→ TASK TO CARRY OUT: Would you give the number of lines below in which the string "tree" appears? Nothing else is needed.

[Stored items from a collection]
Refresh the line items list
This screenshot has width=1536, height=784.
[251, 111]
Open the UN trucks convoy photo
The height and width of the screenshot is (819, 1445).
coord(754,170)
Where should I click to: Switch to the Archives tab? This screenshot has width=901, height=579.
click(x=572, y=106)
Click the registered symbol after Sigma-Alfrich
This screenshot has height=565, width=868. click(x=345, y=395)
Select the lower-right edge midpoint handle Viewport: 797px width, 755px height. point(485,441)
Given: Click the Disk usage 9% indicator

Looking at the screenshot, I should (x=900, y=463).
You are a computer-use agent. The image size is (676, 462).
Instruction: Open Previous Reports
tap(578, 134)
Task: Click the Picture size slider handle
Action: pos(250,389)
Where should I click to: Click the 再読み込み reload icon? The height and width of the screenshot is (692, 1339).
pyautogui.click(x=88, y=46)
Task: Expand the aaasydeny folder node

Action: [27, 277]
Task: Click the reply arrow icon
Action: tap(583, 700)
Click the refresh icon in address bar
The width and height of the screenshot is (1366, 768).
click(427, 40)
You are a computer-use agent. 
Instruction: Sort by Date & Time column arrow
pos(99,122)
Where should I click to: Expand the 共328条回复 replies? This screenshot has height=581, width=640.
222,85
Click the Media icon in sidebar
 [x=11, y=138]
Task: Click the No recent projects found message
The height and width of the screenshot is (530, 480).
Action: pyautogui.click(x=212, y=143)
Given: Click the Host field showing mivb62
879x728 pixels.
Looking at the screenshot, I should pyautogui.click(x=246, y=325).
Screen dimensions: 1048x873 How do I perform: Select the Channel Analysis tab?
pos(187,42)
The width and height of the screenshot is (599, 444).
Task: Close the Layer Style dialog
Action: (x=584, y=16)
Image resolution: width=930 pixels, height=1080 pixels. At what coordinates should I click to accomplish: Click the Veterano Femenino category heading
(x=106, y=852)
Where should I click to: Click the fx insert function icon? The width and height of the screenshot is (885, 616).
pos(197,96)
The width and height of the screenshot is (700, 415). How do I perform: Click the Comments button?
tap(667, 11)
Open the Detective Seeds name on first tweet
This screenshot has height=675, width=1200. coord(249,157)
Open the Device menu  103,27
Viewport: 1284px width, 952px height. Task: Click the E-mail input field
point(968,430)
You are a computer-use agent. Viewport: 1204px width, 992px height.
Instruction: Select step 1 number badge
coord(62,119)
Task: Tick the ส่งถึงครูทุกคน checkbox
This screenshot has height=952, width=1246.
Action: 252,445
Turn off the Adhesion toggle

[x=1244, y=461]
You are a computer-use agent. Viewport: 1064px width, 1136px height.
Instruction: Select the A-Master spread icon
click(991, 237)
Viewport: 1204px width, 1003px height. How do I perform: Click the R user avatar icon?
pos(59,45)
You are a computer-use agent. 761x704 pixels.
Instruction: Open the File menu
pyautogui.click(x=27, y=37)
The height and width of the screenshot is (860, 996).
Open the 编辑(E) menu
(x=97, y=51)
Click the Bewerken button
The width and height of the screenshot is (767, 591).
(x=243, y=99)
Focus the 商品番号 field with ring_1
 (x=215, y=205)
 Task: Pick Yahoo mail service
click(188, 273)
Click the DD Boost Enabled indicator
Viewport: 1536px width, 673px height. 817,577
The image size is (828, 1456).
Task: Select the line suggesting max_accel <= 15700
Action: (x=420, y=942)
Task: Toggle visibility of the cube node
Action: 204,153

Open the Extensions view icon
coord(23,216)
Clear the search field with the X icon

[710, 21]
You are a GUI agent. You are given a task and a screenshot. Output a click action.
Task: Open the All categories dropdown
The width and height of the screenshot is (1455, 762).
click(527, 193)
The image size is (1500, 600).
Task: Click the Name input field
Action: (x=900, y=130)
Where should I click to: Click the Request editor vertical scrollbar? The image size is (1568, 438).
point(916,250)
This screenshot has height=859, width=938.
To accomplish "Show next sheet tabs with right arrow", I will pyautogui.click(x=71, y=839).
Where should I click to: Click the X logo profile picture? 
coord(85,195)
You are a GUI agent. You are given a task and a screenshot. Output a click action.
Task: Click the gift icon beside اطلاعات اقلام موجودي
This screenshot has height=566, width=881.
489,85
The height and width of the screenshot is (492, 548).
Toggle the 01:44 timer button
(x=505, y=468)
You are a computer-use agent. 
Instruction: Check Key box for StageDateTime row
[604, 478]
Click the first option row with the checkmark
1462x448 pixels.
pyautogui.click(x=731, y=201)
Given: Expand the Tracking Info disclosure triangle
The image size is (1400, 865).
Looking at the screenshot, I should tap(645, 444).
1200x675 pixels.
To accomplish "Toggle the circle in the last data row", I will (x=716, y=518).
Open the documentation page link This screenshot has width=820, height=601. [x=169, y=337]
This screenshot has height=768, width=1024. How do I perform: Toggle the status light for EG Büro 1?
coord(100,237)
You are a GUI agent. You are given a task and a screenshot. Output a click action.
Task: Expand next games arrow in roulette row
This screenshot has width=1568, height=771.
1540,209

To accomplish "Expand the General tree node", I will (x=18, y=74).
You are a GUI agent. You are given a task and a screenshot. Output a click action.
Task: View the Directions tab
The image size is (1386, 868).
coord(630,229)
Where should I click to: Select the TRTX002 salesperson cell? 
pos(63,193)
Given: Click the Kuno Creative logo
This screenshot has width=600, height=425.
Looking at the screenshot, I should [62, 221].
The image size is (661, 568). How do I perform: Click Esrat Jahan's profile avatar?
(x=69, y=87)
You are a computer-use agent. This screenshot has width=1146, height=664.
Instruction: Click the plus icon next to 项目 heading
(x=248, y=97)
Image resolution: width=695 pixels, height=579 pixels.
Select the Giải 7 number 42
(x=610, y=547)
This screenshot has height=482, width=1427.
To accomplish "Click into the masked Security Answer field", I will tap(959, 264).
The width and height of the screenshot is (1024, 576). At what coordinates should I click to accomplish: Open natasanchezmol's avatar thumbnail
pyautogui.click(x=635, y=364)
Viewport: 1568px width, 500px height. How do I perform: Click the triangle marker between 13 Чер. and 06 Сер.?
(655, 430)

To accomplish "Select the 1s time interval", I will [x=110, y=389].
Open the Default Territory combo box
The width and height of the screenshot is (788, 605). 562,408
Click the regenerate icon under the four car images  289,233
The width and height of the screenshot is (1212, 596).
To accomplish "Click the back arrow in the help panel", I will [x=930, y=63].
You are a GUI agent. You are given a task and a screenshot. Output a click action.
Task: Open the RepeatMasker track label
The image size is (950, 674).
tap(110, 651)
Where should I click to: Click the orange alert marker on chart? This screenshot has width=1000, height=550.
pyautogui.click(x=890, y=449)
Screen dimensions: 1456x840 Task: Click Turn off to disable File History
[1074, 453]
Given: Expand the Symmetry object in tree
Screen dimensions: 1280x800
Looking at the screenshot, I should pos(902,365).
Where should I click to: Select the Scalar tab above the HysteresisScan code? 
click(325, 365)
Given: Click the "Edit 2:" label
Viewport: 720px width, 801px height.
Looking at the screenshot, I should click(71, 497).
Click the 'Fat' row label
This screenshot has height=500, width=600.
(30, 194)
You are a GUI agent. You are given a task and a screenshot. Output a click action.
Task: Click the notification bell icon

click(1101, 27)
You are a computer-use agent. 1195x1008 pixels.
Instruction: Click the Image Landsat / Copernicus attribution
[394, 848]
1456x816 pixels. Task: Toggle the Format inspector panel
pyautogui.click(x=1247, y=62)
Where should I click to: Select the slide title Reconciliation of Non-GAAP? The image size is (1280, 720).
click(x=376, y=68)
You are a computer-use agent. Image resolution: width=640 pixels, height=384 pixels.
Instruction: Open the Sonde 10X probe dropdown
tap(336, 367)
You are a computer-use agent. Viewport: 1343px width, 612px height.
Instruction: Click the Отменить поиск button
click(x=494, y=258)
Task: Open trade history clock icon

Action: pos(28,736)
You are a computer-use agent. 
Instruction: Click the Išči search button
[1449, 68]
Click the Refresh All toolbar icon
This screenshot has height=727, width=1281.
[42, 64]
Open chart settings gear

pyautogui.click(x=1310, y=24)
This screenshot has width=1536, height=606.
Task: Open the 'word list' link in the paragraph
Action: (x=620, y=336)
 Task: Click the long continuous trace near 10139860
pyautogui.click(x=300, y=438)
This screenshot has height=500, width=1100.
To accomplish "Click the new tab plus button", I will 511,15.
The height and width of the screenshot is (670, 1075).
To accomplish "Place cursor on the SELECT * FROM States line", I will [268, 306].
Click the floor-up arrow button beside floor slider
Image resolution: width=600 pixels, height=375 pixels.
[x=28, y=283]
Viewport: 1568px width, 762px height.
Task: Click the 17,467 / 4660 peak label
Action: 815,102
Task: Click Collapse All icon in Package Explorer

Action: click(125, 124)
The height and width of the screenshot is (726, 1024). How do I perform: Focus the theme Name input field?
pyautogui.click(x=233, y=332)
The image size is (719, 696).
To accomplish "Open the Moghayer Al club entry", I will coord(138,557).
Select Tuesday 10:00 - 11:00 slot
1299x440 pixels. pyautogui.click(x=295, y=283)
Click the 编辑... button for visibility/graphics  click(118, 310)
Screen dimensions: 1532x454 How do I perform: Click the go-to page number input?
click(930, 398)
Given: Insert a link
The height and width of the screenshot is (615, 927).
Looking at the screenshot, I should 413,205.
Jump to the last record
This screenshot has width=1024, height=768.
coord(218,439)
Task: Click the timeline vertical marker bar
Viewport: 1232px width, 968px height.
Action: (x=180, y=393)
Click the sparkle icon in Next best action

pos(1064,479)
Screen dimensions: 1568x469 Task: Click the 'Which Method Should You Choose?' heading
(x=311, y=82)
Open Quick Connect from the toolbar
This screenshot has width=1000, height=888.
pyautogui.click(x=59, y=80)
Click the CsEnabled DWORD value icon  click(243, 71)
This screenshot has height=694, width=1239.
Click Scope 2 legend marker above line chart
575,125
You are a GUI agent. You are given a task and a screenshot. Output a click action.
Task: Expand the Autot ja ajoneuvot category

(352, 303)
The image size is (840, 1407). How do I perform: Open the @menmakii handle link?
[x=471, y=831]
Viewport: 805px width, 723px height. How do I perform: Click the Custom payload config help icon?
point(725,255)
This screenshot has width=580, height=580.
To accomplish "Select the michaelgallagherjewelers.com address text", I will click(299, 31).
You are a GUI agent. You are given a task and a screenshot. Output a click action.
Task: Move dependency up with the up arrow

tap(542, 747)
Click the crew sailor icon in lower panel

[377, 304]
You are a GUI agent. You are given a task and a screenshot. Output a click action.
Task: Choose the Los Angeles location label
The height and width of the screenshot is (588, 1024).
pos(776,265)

→ PROBLEM SOLUTION: 2